--- TEXTE SOURCE ---
MUSIQUE

Rencontre avec Douchka – « J’essaie de ne pas trop m’imposer de règles pour éviter de tomber dans la redite »

Jeune producteur rennais, Thomas aka Douchka, a déjà un beau parcours qui l’a mené jusqu’à Tokyo, pour la Red Bull Music Academy, ou au Pitchfork festival à Paris en 2014. À l’occasion de la sortie de son nouvel EP Together, sorti le 11 mars chez Nowadays Records, il a accepté de répondre à nos questions.

Peux-tu nous parler de tes premiers pas en musique ?

Jusque mes 14 ans, j’écoutais globalement tout ce que mon grand frère me filait. Il faisait beaucoup de skate donc je suis passé par une phase rock garage, et un peu de heavy metal aussi. La bande originale du jeu vidéo Tony Hawk Pro Skater 2 est probablement la b.o. que j’ai le plus écouté de toute ma vie. J’ai aussi découvert le rap U.S. à travers un autre jeu : NBA Street Volume 2. C’est Just Blaze qui a composé la tracklist. C’est comme ça que j’ai découvert les classiques de Lords of the Underground, Pete Rock ou encore Nate Dogg. Je faisais du basket à l’époque et tous mes potes écoutaient du rap français, j’étais pas hyper fan, je m’y suis mis vraiment très tard, il y a trois ou quatre ans. Avec l’arrivée du téléchargement et notamment de myspace, je me suis mis à écouter de tout, aussi bien des trucs hyper mainstream que des groupes plus indé. Je pouvais passer de Elephunk de Black Eyed Peas à Life Styles de 4hero. Je me souviens que je prenais souvent des disques au hasard dans la médiathèque de ma ville à Douarnenez, elle était vraiment bien fournie pour une si petite ville. Ça m’a fait découvrir pas mal de trucs.

Comment es-tu passé à la musique électronique ?

Pour moi, c’est vraiment venu par le biais du djing. Quand la vague Ed Banger/Kitsuné/ Institubes est arrivée, j’ai pris une grosse claque comme beaucoup d’artistes de ma génération.  J’hallucine parfois en me rendant compte que Waters of Nazareth de Justice est sorti il y a dix ans. On était au lycée et on s’échangeait des mp3 rippés sur Audacity avec une qualité horrible dans les salles d’informatique. Dis comme ça, ça ressemble vraiment à la préhistoire. Après avec mes potes à l’internat, on regardait les reports vidéos des soirées clubs à Paris sur YouTube, ou des dj-sets complets filmés avec des appareils photo à I Love Techno. Il y avait vraiment une énergie de dingue, quasi rock n’roll propre à cette époque « turbine ». J’ai tout de suite adhéré.
--- MATÉRIEL ---
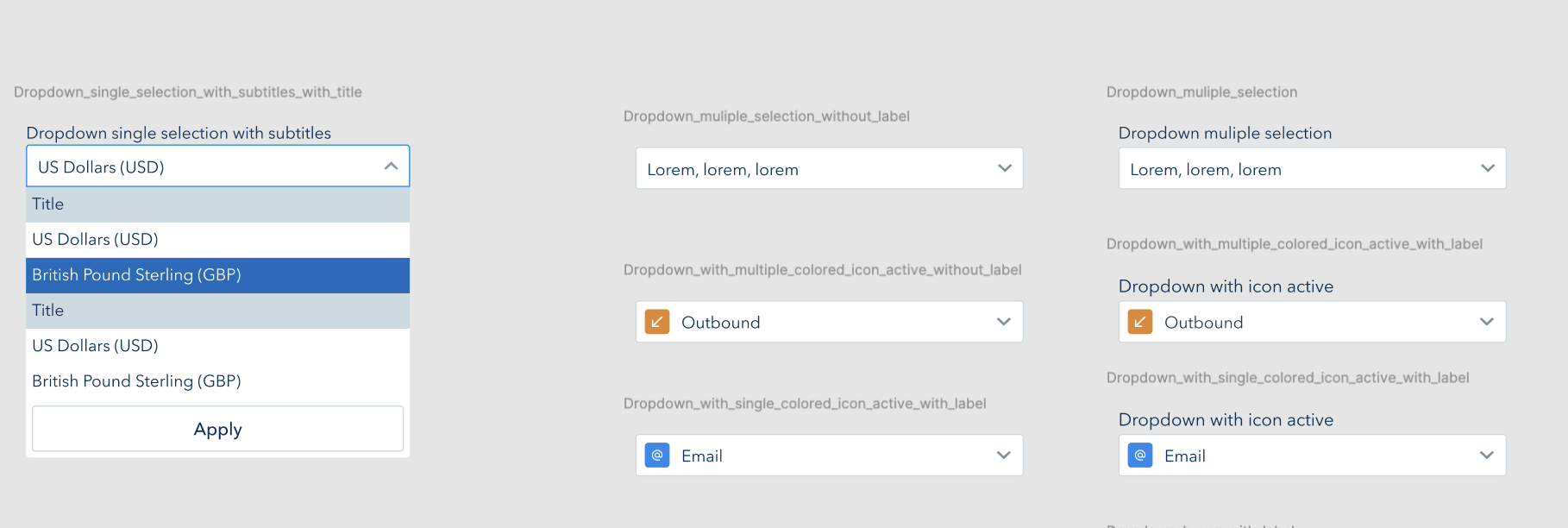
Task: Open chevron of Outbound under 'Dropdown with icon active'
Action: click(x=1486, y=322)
---
--- MATÉRIEL ---
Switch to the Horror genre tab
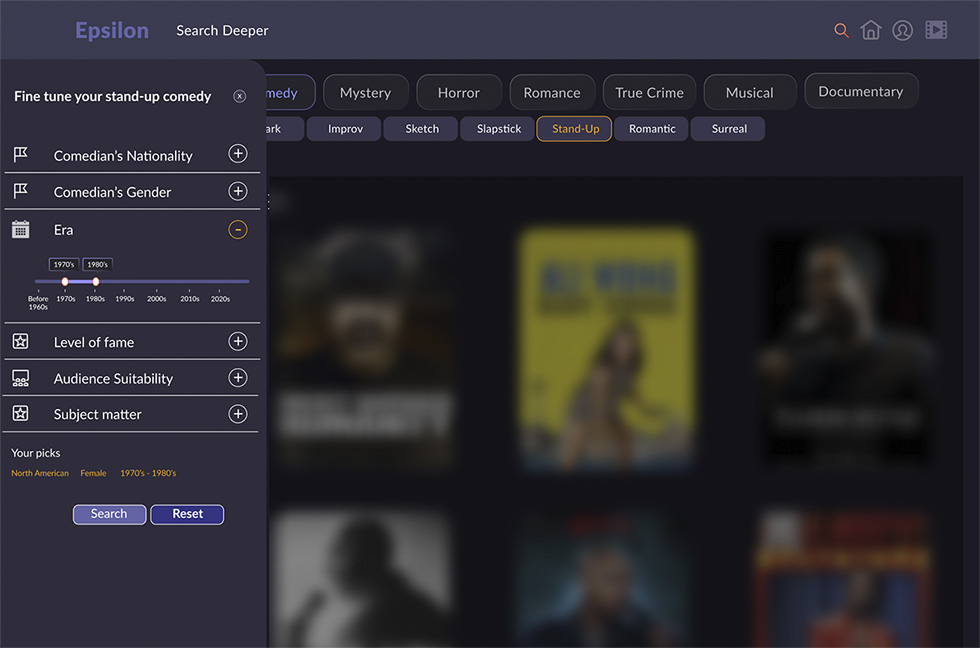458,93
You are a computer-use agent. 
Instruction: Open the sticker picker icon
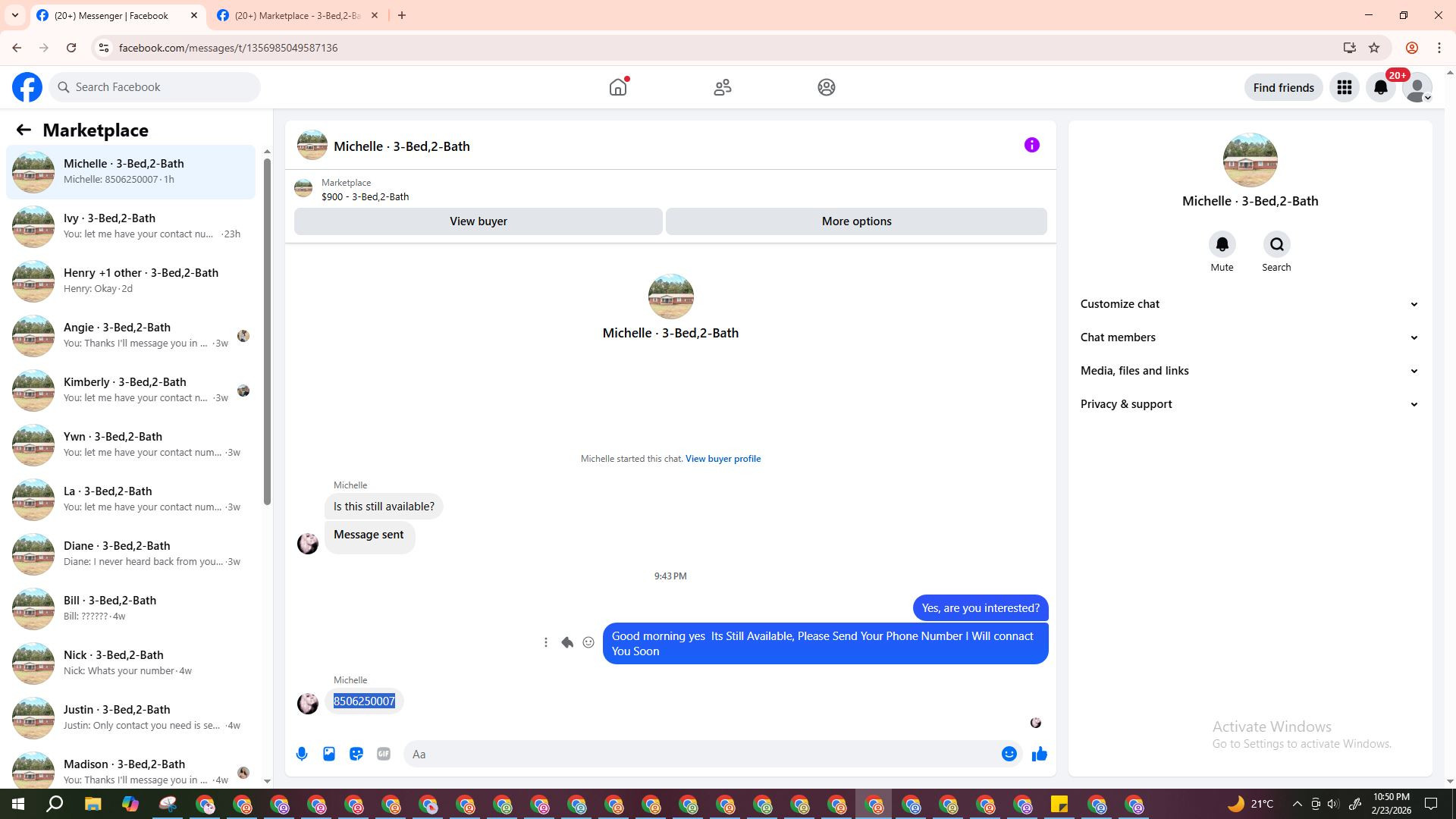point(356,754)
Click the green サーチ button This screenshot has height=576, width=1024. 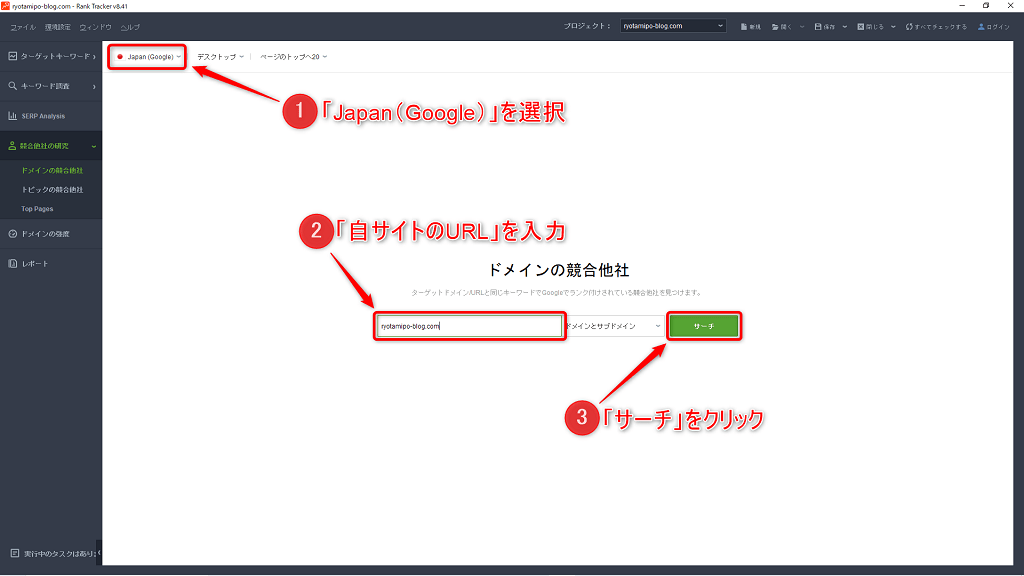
---
* À FAIRE:
1. Recopiez le passage de l'entretien avec Douchka qui commence aux mots « Rencontre avec Douchka » et s'arrête après les mots « pas en musique ? ».
2. Répondez à ces questions sur l'entretien avec Douchka :
(a) À quel festival parisien Douchka a-t-il participé en 2014 ?
(b) Grâce à quel jeu vidéo a-t-il découvert le rap U.S. ?
(c) Dans quelle ville se trouvait la médiathèque où il empruntait des disques ?
Les entrées forment un matériel distinct de l'entretien.

* CORRIGÉ DES EXERCICES:
1.
Rencontre avec Douchka – « J’essaie de ne pas trop m’imposer de règles pour éviter de tomber dans la redite »

Jeune producteur rennais, Thomas aka Douchka, a déjà un beau parcours qui l’a mené jusqu’à Tokyo, pour la Red Bull Music Academy, ou au Pitchfork festival à Paris en 2014. À l’occasion de la sortie de son nouvel EP Together, sorti le 11 mars chez Nowadays Records, il a accepté de répondre à nos questions.

Peux-tu nous parler de tes premiers pas en musique ?

2.
(a) Le Pitchfork festival.
(b) NBA Street Volume 2.
(c) Douarnenez.